NOTE 1:  SIGNIFICANT ACCOUNTING POLICIES AND OTHER MATTERS

BASIS OF PRESENTATION

    The accompanying unaudited condensed consolidated financial statements
have been prepared in accordance with generally accepted accounting
principles for interim financial information and with the instructions to
Form 10-Q and Article 10 of Regulations S-X.  Accordingly, they do not
include all of the information and footnotes required by generally accepted
accounting principles for complete consolidated financial statements and
should be read in conjunction with the consolidated financial statements and
footnotes thereto included in the Affiliated Newspapers Investments, Inc.
("ANI") Annual Report on Form 10-K for the year ended June 30, 1997.  In the
opinion of management, all adjustments (consisting of normal recurring
accruals) considered necessary for a fair presentation have been included.
Operating results for the three-month period ended September 30, 1997, are
not necessarily indicative of the results that may be expected for the year
ended June 30, 1998.

    The unaudited condensed consolidated financial statements include the
accounts of Affiliated Newspapers Investments, Inc. and its wholly owned
subsidiary, Garden State Newspapers, Inc. ("Garden State"). All significant
intercompany accounts and transactions have been eliminated upon
consolidation. ANI accounts for its investment in Denver Newspapers using the
equity method of accounting (See Note 2).

INCOME TAXES

    The effective income tax rate varies from the federal statutory rate
primarily because of the nondeductibility of certain expenses.

SEASONALITY

    Newspaper companies tend to follow a distinct and recurring seasonal
pattern, with higher advertising revenues in months containing significant
events or holidays.  Accordingly, the fourth calendar quarter, or the
Company's second fiscal quarter, is the Company's strongest revenue quarter
of the year. Due to generally poor weather and a lack of holidays, the first
calendar quarter, or the Company's third fiscal quarter, is the Company's
weakest revenue quarter of the year.

BUSINESS ACQUISITIONS

    On July 31, 1997, Garden State acquired substantially all of the assets
used in the publication of THE SUN, an evening newspaper published in Lowell,
Massachusetts. The assets were purchased for $49.0 million in cash plus an
adjustment for working capital and a covenant not to compete with the prior
owners, with a discounted value of approximately $11.8 million.  The
newspaper has daily and Sunday circulation of approximately 52,000 and
56,000, respectively.

    The acquisition was accounted for as a purchase; accordingly, the
consolidated financial statements include the operations of the acquired
newspaper from August 1, 1997. The assets acquired and the liabilities
assumed have been recorded at their estimated fair market value as of the
date of acquisition. These estimates are based on management's preliminary
estimates and are subject to change upon final allocation of the purchase
price.

                                      10
<PAGE>

                   AFFILIATED NEWSPAPERS INVESTMENTS, INC.
  NOTES TO UNAUDITED CONDENSED CONSOLIDATED FINANCIAL STATEMENTS--(CONTINUED)

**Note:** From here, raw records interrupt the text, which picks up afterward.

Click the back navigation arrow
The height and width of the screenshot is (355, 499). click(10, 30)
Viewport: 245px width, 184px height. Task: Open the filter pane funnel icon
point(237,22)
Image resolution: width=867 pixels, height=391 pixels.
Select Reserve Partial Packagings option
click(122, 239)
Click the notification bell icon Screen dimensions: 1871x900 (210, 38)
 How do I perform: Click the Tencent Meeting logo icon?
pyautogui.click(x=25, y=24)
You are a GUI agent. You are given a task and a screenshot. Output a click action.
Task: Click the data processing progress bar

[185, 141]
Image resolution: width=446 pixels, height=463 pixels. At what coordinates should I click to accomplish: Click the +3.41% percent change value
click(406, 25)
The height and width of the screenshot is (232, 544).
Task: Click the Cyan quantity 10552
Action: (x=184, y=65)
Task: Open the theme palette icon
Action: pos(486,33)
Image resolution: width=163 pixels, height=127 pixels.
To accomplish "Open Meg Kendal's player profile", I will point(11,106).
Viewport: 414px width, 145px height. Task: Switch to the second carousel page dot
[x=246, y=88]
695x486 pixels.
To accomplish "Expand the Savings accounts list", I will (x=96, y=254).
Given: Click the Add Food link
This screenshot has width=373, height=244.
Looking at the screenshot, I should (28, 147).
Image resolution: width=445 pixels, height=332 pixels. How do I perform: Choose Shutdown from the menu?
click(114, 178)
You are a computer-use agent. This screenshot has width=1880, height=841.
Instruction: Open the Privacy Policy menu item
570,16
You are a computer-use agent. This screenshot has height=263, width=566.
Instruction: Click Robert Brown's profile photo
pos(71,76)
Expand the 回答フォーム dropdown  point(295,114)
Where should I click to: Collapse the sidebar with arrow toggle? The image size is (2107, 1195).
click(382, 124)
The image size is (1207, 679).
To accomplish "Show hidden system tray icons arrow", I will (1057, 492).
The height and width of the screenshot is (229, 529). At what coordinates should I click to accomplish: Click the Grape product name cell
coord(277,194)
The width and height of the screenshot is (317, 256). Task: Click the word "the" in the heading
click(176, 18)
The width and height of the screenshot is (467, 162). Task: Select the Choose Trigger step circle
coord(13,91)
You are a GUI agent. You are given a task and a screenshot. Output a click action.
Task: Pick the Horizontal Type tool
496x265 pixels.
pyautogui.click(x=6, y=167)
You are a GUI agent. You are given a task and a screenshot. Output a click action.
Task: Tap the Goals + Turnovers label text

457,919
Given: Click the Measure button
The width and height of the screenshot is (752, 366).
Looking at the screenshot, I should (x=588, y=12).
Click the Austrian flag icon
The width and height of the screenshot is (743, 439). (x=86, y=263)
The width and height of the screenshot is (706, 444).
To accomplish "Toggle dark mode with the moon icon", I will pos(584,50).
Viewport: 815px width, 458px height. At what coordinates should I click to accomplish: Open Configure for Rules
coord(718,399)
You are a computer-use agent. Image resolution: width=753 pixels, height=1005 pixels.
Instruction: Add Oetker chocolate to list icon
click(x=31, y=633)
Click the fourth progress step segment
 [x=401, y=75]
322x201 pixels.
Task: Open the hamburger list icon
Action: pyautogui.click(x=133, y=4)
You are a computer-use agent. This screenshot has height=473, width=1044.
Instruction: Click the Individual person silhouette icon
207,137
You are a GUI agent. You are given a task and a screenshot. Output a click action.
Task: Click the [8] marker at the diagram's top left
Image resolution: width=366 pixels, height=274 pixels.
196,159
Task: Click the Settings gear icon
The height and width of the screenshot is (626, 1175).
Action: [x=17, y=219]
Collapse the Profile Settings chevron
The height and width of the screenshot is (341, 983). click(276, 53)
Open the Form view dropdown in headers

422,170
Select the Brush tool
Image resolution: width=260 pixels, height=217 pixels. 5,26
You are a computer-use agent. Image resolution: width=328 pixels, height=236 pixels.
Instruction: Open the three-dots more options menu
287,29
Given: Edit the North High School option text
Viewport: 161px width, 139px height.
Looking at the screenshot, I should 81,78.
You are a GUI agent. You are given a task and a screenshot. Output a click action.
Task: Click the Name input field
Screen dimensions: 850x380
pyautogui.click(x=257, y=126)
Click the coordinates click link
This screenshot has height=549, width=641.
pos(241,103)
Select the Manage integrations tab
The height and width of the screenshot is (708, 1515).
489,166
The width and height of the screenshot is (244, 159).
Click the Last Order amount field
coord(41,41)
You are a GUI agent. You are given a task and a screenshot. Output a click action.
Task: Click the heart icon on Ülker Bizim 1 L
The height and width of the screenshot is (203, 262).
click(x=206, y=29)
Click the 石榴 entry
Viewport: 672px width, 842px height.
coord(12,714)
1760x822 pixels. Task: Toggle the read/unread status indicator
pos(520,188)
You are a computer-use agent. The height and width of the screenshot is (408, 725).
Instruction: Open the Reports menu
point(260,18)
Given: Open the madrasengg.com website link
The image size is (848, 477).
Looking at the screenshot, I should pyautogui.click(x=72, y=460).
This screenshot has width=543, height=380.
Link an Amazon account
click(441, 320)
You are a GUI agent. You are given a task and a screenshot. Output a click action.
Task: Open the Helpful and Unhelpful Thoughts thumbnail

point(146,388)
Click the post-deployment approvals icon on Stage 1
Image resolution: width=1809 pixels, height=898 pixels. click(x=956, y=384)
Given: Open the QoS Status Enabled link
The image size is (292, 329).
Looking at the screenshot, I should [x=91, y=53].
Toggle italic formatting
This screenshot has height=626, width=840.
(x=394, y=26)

NOTE 2:  INVESTMENT IN UNCONSOLIDATED SUBSIDIARY

BASIS OF ACCOUNTING

    The Company owns 60 percent of the outstanding common stock of Denver
Newspapers, Inc. ("Denver Newspapers").  However, because the Denver
Newspaper Shareholder Agreement provides Media General, the owner of the
remaining 40 percent interest in Denver Newspapers, with a 50 percent
representation on the board of directors, the Company accounts for its
investment in Denver Newspapers under the equity method of accounting.

    The following are summarized statements of operations for Denver
Newspapers for the three-month period ended September 30, 1997 and 1996 (in
thousands):

SUMMARIZED STATEMENTS OF OPERATIONS

                                                Three Months Ended September 30,
                                                --------------------------------
                                                    1997                1996
                                                  -------             -------
Total revenues . . . . . . . . . . . . . . .      $52,397             $44,465
                                                  -------             -------
                                                  -------             -------
Cost of sales. . . . . . . . . . . . . . . .      $27,429             $25,691
                                                  -------             -------
                                                  -------             -------
Net income . . . . . . . . . . . . . . . . .      $ 3,805             $ 1,475
                                                  -------             -------
                                                  -------             -------
Net income applicable to common stock. . . .      $ 3,130             $   800
                                                  -------             -------
                                                  -------             -------

NOTE 3:  COMBINED SUMMARIZED FINANCIAL INFORMATION OF AFFILIATED NEWSPAPERS
         INVESTMENTS, INC. AND DENVER NEWSPAPERS, INC.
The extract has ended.